Angel, by contrast, apparently gave up on his goal of becoming a boxing contender by falling into a life of crime, drinking and, eventually, failing health. Unlike his son, he lacked the degree of faith in himself that he needed to see things through, succumbing to influences that sabotaged his dreams. And, even though his release from prison renewed his ambition of getting back into the game (by becoming a boxing coach), he still struggles with mustering the conviction he needs to realize that goal, especially now that his life has become dominated by daily alcoholic binges.
Angel Gutierrez (Jorge Perugorría, left), a one-time boxing contender jailed for murder, returns home to his estranged son, Jesus (Héctor Medina, right), an aspiring drag queen, in an attempt to get his life back in the engaging new drama, “Viva.” Photo courtesy of Magnolia Pictures.
Still, ironically enough, the boxer ends up teaching the drag queen how to fight for his voice. In this way, Angel looks to turn things around for himself, even if his methods are somewhat backhanded and unconscious. In doing so, he thus avails himself of one of conscious creation’s greatest (and often most overlooked) blessings – an opportunity for redemption. While this may not enable Angel to undo his past, it nevertheless gives him a chance to make amends for it, to give a gift to himself and to the son he abandoned, to accomplish something meaningful and contributory while he’s still able to.
At the same time, Angel’s actions benefit Jesus by showing him the way toward gratitude and forgiveness (and everything that comes from them). These qualities make it possible for Jesus to appreciate what his father has given him, even if those gifts have come to him in a roundabout manner. They further bolster his beliefs in himself and his talents, which may not have materialized to the same extent were it not for his father’s influence. Such self-awareness, in turn, allows Jesus to galvanize himself in his beliefs, planting the seeds for his career and a promising future. Having endured his circumstances and identified the silver lining in them, Jesus finds the inner strength needed to rise to his own greatness.

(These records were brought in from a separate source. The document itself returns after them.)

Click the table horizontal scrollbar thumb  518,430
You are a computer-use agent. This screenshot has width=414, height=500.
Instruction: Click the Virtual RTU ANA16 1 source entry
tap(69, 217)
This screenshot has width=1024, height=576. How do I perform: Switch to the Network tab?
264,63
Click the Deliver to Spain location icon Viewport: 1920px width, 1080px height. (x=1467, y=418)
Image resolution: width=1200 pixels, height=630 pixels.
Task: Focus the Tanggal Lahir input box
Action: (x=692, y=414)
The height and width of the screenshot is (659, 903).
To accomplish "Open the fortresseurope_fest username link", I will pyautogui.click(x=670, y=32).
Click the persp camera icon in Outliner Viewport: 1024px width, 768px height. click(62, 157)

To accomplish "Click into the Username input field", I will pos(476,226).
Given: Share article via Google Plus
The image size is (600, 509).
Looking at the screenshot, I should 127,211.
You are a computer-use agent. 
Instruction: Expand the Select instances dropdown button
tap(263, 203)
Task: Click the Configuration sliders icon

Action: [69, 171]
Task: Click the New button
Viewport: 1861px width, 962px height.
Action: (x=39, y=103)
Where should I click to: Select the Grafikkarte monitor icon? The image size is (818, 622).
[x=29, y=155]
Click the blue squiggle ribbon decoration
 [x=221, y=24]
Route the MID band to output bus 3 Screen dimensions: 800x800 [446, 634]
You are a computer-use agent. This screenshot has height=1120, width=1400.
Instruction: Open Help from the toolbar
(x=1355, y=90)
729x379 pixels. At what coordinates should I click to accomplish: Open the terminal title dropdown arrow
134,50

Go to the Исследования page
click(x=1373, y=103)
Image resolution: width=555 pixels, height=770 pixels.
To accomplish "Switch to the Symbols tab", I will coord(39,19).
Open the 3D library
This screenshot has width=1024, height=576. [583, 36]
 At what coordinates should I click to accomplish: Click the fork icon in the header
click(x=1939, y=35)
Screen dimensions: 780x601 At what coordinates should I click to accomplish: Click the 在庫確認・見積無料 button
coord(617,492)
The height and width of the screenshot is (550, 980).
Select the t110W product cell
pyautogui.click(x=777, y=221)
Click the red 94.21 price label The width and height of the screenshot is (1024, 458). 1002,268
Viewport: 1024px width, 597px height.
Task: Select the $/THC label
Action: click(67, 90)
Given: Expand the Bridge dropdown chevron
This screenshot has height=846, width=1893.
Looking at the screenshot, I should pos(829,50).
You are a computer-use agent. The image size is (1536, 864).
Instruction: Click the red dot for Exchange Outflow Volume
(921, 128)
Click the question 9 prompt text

While the narrative of “Viva” is somewhat formulaic, the picture’s unique setting and characters help to distinguish it from other similar dramas. This touching, sometimes-humorous, sometimes-gritty film explores what it means to find one’s voice while simultaneously plumbing the depths of concepts like forgiveness and redemption. It’s also refreshing that the picture doesn’t rely on an endless repertoire of musical numbers to carry the story, despite the importance of drag to the film’s story. Admittedly, the pacing slows a bit too much in the final half hour, but “Viva” comes through on all other fronts, delivering a tremendously powerful punch.
Expressing ourselves is something we all seek to do to make our mark on the world, to bring forth our inner self into tangible being. It’s often a struggle, even when we have a sense of what it entails. But it’s also an undeniable passion, one that’s not easily silenced or squelched, especially when fueled by our personal fervor and faith in ourselves. Finding a way to see it made manifest is the calling we must all address, and, if we’re fortunate enough to succeed, we’re able to live out the destiny we were intended to fulfill.